• **READING PASSAGE**
** begin **

If we have one million records and store 64 entries per node, then we need to read only 4 nodes from the file to find the right record (\(log_{65}{10^6} \approx 3.3\)). This is a huge improvement compared to a binary search tree where we had to read 20 nodes to find the right record. Hold on! Storing 64 entries per node makes the node size much larger. Yes, indeed. But performing a few read operations with a large block size each, yields a better disk utilization and lower latency than performing a large number of random reads with a small block size. On the other hand, we cannot read very large blocks of data at once, since we may not have enough memory capacity to hold even one of it. Also, the proportion of data we would read with respect to the amount of data we need would be very high.
Therefore, we have to establish a maximum size for a node. That imposes a limit on the maximum number of entries a node can have. Since a B-tree keeps not only the key and two pointers to the corresponding child nodes, but also the associated value with that key in the node, the size of the value should be quite small to allow a large number of entries per node and not exceed the maximum node size. One way to keep the size of the value quite small is to store an address of the record located in another file. We would have to manage two files, one which stores the B-tree representation and the other would store the actual records. But there is a better way!
B+ tree
Nowadays, most databases use an improved version of the B-tree, named B+ tree. It minimizes the size of the non-leaf (internal) nodes by keeping only the keys and the pointers to the child nodes. Only the leaf nodes contain the keys and their associated values (records). This implies that some of the keys will be duplicated in the tree. Additionally, each leaf node contains a pointer to the next leaf node forming a linked list of leaf nodes. This is very useful for range queries or full table scans, because once the starting key is found we can just navigate directly through the leaf nodes without needing to traverse the internal nodes multiple times.
Taking the example of the above B-tree and transforming it into a B+ tree looks like this:
The keys from the leaf nodes are marked with an asterisk to indicate that a node entry consists of the key and the associated information with that key. As a consequence, the minimum or maximum key of the leaf node is also present in its parent internal node. This slightly changes the relationships between the keys of the B+ tree, compared with those of the B-tree. Using the same notation, we can define these relationships in the following way:
\begin{aligned} &\forall k\in K(p_0), k \lt k_1 \newline &\forall k\in K(p_i), k_i \lt k \le k_{i + 1}, i = 1, 2, ..., l - 1 \newline &\forall k\in K(p_l), k_l \le k \end{aligned}
Note that we can define the equality relationship either on the left or on the right side of a subtree, that is, we can either keep the minimum key of the right leaf node in its parent, or we can keep the maximum key of the left leaf node in its parent. It is important that once a convention is established, it must be maintained for a given B+ tree.

** end **

• **MATERIAL SUPPLIED**
** begin **

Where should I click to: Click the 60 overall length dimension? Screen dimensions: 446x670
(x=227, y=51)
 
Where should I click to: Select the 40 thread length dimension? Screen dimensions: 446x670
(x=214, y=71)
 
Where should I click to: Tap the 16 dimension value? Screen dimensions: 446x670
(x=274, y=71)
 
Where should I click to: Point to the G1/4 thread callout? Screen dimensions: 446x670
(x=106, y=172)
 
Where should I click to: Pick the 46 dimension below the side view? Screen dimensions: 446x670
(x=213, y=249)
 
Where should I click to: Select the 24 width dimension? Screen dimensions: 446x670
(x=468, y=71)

** end **
** begin **

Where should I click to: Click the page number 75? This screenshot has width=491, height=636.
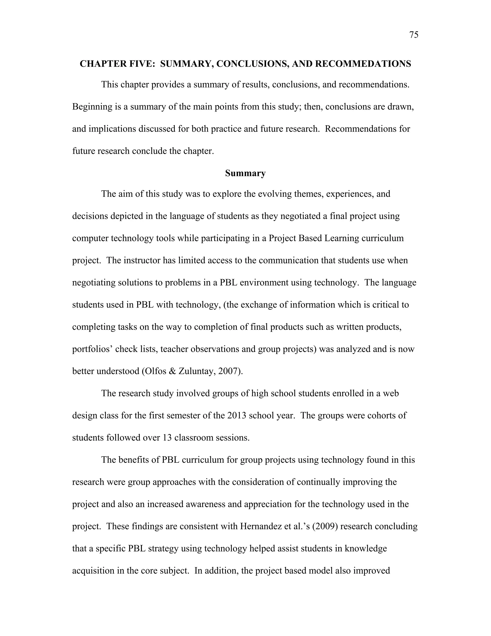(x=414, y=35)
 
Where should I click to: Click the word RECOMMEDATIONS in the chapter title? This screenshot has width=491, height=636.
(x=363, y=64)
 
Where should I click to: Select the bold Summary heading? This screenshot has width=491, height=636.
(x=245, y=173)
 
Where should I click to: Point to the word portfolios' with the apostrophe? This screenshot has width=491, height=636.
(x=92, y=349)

** end **
** begin **

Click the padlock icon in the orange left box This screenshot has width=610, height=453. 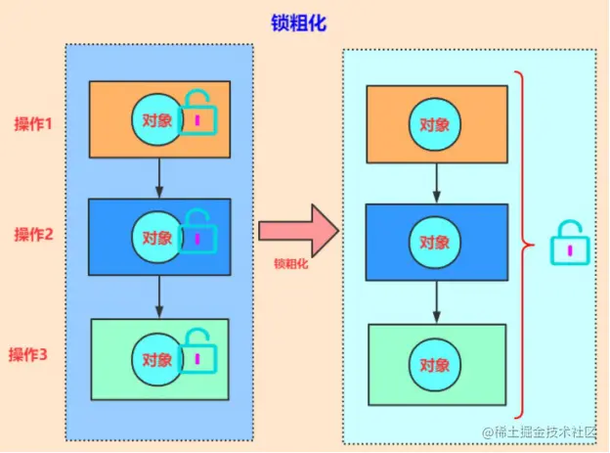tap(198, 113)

** end **

• **EXERCISES TO COMPLETE**
- a) Pull the section of the B-tree passage that runs from "Therefore, we have" to "a better way!", copying it word for word.
- b) Continue the passage on B-trees and B+ trees, starting after its last sentence.

• **ANSWERS TO THE EXERCISES**
- a)
Therefore, we have to establish a maximum size for a node. That imposes a limit on the maximum number of entries a node can have. Since a B-tree keeps not only the key and two pointers to the corresponding child nodes, but also the associated value with that key in the node, the size of the value should be quite small to allow a large number of entries per node and not exceed the maximum node size. One way to keep the size of the value quite small is to store an address of the record located in another file. We would have to manage two files, one which stores the B-tree representation and the other would store the actual records. But there is a better way!

- b)
Searching for a key in a B+ tree works similarly as the search in a B-tree, the difference being that we traverse the B+ tree until a leaf node is reached following the relationships of the keys. If the searched key is found in the leaf node, then we return its value, otherwise the key is not present in the tree.
Inserting an entry in a B+ tree
Inserting an entry in a B+ tree is quite similar to inserting an entry in a B-tree. We first find the leaf node where the new entry should be inserted and then add it there. If an overflow occurs, then we have to split the leaf node. Since a leaf node keeps both the keys and their associated values, the median key cannot be moved into the parent node, it is copied instead. Splitting an internal node follows the same rules as splitting a node in a B-tree.
Deleting an entry from a B+ tree
Deleting an entry from a B+ tree is also similar to deleting an entry from a B-tree. As usual, we first search for the key record to be deleted, which will end in a leaf node. Then we delete the entry if it exists. Deleting an entry from a node can cause an underflow, which we can fix as follows:
-
if the sum of the entries of the node from which the entry was removed and one of its adjacent nodes is less than or equal to \(2k\), then we simply merge the two leaf nodes and remove one key entry from the parent node. This can propagate up until to the root node, at which point the B+ tree shrinks in height.
-
if this sum is greater than \(2k\), then we can equally redistribute the entries among the two leaf nodes and update the corresponding key entries from the parent node.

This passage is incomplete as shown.